Por Javier Vernal
Con frecuencia, cuando seguimos la obra de un escritor, queremos saber algo sobre su vida, si lo que escribe tiene relación directa con su modo de estar en el mundo. Para eso podemos recurrir a biografías o entrevistas, que nos proporcionan informaciones filtradas, y a veces distorsionadas. En el caso de José Saramago, disponemos de sus Cuadernos de Lanzarote para conocer en primera persona cómo era su relación con los perros, seres que encontramos en varios de sus libros. En la entrada correspondiente al día 22 de agosto de 1994 Saramago nos cuenta una conversación con Pilar del Río, su esposa, en la que manifiesta un pesar, el de haber vivido sin perros hasta que conoció a Pepe, un año antes. De esa forma traza una línea divisoria entre los perros de su infancia, cuya presencia temía y que cumplían una función determinada, y Pepe, que un día apareció a su puerta y fue invitado a entrar.
En su obra, Saramago no sólo describió las relaciones de los seres humanos con los perros, sino que los convirtió, diría que con mucho coraje, en protagonistas de algunos de sus libros. Es el caso del perro de las lágrimas en Ensayo sobre la ceguera (1995), que conforta a la mujer del médico cuando ya sin fuerzas, desesperada, se pone a llorar. El perro de las lágrimas no sólo se distingue de otros de su especie con los que deambula, sino que hace lo que ningún humano en ese momento del relato puede hacer, le ofrece su compasión al lamerle la cara y permite que continúe llorando abrazada a él. No es difícil comprender por qué Saramago, en alguna ocasión, dijo que en el perro de las lágrimas palpita el corazón del mejor de los humanos.
Algunos teóricos intentan explicar la simbología del perro en la obra de Saramago y no le permiten haberlo colocado en un lugar central, sino sólo para significar otra cosa. Esos análisis parecen querer afirmar que un autor de la envergadura de Saramago no podría poner en magníficas palabras lo que muchos sentimos cuando convivimos con perros, y por otro lado no toman en cuenta que son los animales no humanos con los cuales tenemos una relación más íntima, que se inició hace más de quince mil años, y en los cuales desarrollamos más humanidad que en nosotros mismos.
No sabemos lo que piensa ni lo que siente un perro, y seguramente nunca lo sepamos, pero somos libres para imaginarlo. El resultado de esa operación mental nos dá una idea de lo que somos cuando convivimos con ellos, y la posibilidad, tal vez única, de explorar otros tipos de vínculo.
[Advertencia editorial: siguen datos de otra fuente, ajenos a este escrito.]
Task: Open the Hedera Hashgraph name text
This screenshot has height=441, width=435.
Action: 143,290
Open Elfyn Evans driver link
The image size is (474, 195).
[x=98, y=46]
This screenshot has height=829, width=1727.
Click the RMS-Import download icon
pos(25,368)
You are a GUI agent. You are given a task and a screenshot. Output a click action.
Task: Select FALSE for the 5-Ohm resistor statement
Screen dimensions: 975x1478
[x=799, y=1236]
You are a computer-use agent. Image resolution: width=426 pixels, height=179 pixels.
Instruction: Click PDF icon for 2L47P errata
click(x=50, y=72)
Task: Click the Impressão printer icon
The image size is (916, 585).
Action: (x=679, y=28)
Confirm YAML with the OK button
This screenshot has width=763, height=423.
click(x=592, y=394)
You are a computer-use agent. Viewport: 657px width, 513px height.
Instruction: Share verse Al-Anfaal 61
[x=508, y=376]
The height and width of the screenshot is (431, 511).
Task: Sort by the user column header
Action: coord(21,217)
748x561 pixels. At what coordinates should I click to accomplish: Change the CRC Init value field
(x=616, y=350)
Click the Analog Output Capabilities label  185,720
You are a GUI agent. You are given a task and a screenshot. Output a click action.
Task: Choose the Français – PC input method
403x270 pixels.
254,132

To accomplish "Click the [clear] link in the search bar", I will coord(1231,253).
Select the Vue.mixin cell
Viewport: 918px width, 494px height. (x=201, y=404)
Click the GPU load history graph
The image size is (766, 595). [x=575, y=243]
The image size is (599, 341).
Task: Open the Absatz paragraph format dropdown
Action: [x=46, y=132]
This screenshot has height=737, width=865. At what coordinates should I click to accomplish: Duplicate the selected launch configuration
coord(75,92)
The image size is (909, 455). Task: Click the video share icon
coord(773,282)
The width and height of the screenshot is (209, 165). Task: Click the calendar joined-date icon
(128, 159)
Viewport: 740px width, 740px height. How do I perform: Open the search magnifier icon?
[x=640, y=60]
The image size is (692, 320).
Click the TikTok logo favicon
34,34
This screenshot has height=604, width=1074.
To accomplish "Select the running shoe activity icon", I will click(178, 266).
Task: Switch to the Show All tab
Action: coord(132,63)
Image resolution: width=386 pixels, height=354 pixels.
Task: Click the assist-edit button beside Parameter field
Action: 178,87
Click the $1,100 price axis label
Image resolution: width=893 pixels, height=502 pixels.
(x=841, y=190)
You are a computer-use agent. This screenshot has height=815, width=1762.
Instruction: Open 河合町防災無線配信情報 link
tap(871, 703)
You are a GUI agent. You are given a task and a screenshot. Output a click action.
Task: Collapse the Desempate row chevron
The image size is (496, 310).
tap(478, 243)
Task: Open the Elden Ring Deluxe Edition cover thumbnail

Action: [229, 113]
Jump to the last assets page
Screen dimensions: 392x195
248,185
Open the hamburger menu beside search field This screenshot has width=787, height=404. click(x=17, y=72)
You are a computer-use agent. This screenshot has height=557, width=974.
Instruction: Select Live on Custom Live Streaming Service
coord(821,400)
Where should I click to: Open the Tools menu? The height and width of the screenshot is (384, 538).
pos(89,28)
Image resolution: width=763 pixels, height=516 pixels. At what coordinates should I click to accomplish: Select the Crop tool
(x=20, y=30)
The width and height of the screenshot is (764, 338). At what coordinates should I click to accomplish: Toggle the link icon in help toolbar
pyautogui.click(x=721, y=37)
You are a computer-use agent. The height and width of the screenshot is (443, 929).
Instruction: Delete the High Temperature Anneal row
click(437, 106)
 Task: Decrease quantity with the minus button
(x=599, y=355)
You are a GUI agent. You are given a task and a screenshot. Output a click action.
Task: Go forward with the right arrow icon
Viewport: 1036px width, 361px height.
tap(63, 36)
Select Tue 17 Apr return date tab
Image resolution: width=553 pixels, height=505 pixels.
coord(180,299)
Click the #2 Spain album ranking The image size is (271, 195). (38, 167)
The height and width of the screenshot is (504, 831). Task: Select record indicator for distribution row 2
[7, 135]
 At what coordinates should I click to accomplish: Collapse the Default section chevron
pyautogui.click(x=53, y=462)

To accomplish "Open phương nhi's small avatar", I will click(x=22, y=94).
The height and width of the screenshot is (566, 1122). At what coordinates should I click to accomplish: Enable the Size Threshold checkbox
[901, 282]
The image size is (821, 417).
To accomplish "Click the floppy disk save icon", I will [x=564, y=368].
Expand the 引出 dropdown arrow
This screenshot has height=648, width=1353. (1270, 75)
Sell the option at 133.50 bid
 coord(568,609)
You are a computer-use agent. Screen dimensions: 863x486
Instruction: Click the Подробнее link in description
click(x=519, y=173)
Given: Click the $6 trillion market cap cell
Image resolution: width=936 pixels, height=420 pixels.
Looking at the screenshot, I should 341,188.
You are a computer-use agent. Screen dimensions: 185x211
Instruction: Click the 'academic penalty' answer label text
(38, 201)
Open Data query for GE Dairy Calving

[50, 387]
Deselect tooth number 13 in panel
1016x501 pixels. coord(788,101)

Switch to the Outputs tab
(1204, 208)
Saramago retrató esa relación – en la que las palabras tienen un papel secundario, si es que lo tienen – sabiendo de qué se trata.
Cuando Gabriel Gonçalves Mendes lo indagó sobre su posición con relación a la posibilidad de otra vida después de la muerte, Saramago respondió: “Está bien…creo que sí, que podría tener gracia que tuviéramos otra vida, pero con una condición, que también tuviese en esa otra vida a mis perros…”.
La honestidad de Saramago nos dejó a sus perros, y los podremos seguir disfrutando, por lo menos en esta vida.